With its stellar economic rise since the death of Mao Zedong 1976, more focus needs to be placed on the Chinese in order to understand the ascendant pre-eminent 21st Century World Power. Anyway, that is what the Chinese themselves believe.

The questions that require answers or at least some insights whether China will survive in its current form as an authoritarian state or whether the Chinese people will rebel in their quest for something more akin to Western values.

The first episode deals with the Communist Party’s belief that to prevent the inevitable turmoil that is a consequence of change or reform, all such activities need to be severely repressed. Their treatment of the innocuous Falun Gong is a case in point. All forms of protest are treated as dissent & savagely repressed. In spite of a Capitalist economy, the political reins are tightly held by the Communist government.

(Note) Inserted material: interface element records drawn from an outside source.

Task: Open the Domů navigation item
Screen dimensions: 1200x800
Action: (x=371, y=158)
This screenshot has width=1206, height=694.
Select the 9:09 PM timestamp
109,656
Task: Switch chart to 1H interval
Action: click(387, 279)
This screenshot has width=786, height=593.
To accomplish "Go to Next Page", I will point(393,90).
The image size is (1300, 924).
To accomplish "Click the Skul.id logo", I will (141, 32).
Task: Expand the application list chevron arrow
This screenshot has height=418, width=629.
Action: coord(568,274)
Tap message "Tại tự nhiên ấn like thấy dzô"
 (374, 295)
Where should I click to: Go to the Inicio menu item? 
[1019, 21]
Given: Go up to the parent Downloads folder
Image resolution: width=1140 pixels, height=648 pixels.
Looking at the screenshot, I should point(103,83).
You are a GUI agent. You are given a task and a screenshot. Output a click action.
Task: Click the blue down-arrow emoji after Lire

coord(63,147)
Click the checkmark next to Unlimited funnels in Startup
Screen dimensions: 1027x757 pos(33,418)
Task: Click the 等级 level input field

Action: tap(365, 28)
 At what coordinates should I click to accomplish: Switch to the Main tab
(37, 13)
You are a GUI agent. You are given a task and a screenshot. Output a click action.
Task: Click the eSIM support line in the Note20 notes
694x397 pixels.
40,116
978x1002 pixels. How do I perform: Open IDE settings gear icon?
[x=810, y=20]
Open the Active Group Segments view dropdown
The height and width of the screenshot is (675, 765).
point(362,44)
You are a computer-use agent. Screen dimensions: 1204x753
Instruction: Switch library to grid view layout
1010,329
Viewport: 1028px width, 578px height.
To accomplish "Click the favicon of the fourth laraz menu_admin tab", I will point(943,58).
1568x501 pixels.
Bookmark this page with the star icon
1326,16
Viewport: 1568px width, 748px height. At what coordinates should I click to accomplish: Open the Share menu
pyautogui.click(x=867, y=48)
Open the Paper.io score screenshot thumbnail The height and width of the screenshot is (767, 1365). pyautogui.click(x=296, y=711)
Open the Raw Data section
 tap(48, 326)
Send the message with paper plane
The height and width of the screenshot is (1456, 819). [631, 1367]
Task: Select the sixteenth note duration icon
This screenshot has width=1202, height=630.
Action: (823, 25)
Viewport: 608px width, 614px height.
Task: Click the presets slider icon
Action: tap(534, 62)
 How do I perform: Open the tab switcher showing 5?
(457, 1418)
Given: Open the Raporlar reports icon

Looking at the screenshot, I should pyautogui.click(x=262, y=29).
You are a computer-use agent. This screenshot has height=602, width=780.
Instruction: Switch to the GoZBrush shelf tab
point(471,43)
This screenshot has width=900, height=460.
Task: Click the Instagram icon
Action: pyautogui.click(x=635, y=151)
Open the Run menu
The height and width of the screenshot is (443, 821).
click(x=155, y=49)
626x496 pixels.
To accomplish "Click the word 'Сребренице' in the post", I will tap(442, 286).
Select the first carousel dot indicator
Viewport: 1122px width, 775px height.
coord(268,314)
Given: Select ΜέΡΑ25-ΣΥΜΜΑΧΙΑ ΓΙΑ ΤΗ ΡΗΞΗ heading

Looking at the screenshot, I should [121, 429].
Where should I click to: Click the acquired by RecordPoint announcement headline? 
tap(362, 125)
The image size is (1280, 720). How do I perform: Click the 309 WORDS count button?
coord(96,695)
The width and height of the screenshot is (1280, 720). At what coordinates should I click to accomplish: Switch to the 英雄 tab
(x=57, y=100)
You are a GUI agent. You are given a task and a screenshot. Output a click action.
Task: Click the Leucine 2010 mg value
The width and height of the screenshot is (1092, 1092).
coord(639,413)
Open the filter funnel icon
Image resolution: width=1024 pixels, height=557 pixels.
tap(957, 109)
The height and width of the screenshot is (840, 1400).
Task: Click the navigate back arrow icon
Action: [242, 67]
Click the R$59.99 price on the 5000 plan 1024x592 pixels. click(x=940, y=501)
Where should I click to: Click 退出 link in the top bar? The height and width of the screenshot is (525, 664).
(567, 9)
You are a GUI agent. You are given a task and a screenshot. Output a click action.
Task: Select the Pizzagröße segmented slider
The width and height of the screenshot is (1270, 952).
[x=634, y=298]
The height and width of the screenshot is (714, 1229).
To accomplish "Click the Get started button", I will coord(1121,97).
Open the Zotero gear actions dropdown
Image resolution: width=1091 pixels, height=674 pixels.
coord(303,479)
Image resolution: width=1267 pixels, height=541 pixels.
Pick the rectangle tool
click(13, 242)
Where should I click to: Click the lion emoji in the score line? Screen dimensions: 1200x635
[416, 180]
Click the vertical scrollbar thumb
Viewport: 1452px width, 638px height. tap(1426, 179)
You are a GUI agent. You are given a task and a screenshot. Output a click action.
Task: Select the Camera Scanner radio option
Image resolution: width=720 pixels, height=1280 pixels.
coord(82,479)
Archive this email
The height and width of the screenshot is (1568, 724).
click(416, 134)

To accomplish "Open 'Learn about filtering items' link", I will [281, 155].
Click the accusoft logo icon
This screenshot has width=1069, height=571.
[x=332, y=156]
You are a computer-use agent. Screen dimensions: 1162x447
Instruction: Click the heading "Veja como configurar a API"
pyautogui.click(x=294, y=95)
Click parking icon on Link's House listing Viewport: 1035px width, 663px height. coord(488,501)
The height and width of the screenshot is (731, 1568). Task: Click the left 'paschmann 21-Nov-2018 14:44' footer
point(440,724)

Niall Ferguson makes the analogue with ancient Chinese dynasties & emperors in that all held the same belief in rigid central control.

I found the second episode entitled Maostaliga eye opening. Despite Mao being the architect of two of the greatest disasters in world history let alone Chinese history, in the eyes of the Chinese public, no culpability resides with Mao himself. Collective amnesia about the turbulent past pervades the Chinese. Even though unspoken in the DVD, I wondered whether pervasive censorship & omnipresent propaganda has prevented the Chinese from obtaining a true sense of the tragedy that befell them.

The final episode deals with the economic issues & how it will affect all of us in the future. In order to get a sense of that future, Niall Ferguson interviews both Chinese factory owners in Zambia & their black Zambian workers. The contrast could not be starker! The Chinese work 9 hour days 7 days a week, 360 days a year whereas their Black employees amble along at a sedate pace with ne’er a care in the world. In spite of wages being on a par with the Chinese, the locals feel victimised & exploited. This situation does not bode well for all the incipient Chinese businesses outside their homeland. A cultural clash is sure to arise in the medium term.

This DVD cannot & does not do justice to such as vast topic. Instead three eclectic topics have been selected & some sense of the issues involved & their nuances dealt with. One can argue that there are more intractable or pressing issues, but Niall Ferguson has pitched a stake in the ground to get the debate & understanding going for this is an issue that affects us all in the rest of the world.

Niall’s eloquence & ability to turn a phrase is yet again evident. What was disappointing & detracting was the repetition of a number of clips which would never occur in a BBC production.